EXERCISE DETAILS »
Extract all lines that hold "heart" from the records below.

------ RECORDS FOR THIS TASK

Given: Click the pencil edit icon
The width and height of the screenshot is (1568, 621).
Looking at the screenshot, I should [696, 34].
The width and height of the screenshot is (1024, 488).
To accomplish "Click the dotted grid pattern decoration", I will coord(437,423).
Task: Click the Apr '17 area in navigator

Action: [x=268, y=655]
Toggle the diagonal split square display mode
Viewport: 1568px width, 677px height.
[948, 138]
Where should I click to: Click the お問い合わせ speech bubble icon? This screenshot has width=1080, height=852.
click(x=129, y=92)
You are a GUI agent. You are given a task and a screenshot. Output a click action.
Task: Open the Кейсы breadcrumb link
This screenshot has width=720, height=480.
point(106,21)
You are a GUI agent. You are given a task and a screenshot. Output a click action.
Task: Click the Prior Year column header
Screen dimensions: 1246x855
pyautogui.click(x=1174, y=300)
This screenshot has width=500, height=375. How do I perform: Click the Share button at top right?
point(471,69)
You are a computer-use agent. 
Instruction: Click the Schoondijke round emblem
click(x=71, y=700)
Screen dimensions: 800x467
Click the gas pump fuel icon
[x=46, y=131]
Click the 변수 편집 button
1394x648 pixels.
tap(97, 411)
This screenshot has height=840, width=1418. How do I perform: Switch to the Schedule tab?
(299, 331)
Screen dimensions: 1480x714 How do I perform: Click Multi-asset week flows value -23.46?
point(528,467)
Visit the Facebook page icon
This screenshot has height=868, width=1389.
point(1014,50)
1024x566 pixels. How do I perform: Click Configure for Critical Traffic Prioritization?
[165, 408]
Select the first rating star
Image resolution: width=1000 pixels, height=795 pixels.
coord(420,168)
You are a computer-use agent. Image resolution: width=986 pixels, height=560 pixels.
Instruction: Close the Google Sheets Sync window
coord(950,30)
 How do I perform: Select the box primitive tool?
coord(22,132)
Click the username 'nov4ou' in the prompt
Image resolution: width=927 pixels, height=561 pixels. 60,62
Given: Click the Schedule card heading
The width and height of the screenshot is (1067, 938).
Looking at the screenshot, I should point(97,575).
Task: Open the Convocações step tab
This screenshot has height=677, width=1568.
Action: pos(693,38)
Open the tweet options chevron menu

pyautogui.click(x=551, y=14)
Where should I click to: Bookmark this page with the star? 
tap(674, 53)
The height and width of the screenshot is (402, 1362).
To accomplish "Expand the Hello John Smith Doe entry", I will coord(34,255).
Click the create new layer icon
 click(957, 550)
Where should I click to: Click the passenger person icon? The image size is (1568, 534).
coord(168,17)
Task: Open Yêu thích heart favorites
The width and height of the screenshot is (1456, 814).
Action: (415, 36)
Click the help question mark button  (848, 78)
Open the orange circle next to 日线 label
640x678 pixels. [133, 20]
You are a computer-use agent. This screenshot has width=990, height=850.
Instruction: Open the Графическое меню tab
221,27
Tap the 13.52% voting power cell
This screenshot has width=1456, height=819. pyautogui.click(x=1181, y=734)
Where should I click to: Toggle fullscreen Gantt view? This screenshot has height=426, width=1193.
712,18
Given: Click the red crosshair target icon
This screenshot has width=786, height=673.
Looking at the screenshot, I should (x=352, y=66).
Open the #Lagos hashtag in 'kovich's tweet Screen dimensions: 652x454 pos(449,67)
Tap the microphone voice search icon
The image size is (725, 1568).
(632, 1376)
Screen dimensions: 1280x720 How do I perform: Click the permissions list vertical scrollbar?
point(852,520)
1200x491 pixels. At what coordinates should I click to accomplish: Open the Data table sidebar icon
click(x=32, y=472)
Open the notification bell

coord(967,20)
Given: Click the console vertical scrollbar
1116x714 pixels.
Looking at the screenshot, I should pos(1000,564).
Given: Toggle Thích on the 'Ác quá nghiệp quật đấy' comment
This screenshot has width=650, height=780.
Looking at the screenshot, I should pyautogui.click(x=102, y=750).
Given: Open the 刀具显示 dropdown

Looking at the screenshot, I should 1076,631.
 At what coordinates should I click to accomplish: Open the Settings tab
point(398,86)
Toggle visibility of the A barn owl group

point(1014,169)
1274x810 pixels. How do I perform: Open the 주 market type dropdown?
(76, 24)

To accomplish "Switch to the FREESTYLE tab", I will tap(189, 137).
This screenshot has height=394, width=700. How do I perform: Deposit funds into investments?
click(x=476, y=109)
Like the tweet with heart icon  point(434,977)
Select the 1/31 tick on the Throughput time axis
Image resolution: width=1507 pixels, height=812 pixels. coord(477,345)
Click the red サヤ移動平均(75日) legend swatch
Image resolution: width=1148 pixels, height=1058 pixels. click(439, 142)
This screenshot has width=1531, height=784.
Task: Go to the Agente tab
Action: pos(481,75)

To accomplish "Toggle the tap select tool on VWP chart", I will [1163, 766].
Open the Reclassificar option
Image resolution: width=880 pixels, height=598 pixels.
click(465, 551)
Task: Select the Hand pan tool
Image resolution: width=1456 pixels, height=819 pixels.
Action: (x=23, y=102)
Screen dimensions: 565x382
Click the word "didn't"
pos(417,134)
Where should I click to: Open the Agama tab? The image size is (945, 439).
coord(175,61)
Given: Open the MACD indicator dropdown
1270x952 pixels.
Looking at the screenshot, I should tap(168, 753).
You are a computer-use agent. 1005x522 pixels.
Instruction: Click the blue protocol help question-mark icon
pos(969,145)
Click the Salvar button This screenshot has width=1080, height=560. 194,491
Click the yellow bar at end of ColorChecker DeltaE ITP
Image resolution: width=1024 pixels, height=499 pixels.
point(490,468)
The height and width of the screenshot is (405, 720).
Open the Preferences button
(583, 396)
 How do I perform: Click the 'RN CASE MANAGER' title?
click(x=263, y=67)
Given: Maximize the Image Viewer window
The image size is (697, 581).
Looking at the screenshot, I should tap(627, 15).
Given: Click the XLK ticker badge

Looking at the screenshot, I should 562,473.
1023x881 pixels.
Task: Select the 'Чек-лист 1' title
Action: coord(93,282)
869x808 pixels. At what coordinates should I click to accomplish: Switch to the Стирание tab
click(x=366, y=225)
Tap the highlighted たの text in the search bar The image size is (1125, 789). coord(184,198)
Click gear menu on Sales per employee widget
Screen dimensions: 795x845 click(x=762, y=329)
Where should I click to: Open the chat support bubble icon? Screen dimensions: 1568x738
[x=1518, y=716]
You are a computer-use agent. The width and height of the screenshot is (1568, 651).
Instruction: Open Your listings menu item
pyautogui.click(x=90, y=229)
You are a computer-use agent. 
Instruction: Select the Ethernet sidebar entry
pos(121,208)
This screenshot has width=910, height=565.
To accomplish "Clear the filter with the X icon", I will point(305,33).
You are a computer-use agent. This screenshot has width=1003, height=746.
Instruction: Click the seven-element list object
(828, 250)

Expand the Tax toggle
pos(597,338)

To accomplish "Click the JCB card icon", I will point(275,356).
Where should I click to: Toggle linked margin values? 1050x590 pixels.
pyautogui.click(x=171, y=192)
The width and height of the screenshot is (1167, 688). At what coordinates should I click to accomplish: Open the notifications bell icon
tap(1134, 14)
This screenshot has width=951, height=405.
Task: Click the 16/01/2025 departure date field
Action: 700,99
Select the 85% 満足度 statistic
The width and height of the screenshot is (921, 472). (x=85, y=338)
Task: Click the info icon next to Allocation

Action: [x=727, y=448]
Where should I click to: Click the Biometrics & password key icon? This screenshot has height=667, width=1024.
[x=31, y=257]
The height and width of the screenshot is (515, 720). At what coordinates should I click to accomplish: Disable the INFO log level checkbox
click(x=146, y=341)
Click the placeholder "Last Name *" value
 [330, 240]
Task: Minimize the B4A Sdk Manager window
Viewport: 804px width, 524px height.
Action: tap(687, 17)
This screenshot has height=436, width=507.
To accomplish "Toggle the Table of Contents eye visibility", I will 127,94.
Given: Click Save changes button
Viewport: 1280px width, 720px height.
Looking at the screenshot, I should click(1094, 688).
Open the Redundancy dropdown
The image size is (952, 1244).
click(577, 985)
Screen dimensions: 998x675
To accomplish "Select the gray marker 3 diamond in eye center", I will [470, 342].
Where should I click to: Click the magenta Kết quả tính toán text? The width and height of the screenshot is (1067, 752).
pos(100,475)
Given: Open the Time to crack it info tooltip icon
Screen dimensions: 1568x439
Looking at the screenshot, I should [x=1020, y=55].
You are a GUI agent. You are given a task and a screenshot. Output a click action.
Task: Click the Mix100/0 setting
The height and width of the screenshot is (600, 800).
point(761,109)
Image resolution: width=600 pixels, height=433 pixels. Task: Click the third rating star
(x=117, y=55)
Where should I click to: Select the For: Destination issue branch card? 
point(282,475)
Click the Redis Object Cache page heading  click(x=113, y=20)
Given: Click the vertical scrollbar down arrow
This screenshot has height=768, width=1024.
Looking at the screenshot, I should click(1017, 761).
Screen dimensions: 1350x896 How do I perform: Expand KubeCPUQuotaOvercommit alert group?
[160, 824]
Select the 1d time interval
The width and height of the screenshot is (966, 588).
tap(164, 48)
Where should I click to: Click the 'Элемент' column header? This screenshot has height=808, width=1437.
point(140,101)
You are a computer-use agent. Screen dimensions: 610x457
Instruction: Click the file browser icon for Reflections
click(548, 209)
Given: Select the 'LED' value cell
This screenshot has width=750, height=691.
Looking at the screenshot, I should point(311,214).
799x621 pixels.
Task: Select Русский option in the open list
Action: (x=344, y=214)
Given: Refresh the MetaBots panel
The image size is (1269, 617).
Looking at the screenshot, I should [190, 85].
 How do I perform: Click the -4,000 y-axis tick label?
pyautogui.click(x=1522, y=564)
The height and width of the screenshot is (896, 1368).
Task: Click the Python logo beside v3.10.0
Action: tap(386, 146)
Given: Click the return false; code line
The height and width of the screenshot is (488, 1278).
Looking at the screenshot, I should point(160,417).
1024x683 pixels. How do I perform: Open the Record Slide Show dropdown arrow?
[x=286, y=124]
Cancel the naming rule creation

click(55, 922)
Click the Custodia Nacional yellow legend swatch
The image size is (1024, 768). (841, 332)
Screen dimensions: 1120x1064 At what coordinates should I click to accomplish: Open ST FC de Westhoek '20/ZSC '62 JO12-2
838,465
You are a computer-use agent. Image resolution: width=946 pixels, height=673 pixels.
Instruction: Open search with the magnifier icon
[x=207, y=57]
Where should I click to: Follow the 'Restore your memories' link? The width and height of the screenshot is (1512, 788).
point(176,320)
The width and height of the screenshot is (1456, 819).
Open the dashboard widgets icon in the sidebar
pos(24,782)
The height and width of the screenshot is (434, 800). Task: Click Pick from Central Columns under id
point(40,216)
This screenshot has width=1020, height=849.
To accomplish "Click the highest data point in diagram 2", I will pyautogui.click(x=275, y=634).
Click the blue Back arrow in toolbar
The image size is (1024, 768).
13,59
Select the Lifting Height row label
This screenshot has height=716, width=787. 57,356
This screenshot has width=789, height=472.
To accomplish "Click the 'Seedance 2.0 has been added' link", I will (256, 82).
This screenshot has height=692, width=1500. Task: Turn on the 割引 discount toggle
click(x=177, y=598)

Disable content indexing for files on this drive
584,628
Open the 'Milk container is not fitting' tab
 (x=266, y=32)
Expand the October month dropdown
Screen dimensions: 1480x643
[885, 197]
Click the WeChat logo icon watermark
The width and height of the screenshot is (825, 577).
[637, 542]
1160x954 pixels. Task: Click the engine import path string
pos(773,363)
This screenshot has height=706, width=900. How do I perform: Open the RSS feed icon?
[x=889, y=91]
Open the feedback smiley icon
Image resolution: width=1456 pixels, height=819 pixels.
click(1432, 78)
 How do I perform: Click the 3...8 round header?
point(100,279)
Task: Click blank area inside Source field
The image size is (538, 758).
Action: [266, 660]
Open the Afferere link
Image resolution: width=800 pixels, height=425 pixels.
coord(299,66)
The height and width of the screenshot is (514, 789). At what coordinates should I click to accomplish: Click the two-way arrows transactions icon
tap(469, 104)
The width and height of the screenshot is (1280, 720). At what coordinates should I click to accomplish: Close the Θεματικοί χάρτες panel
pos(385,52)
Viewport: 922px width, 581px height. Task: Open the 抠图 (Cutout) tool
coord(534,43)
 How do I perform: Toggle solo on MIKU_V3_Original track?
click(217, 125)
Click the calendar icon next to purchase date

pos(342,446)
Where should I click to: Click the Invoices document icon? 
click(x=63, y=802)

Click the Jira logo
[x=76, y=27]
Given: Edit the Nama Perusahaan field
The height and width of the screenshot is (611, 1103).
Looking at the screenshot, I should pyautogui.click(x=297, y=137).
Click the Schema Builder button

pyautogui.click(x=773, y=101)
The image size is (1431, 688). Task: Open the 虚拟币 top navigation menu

------------

RESPONSE AREA »
Task: Open Yêu thích heart favorites
Like the tweet with heart icon  point(434,977)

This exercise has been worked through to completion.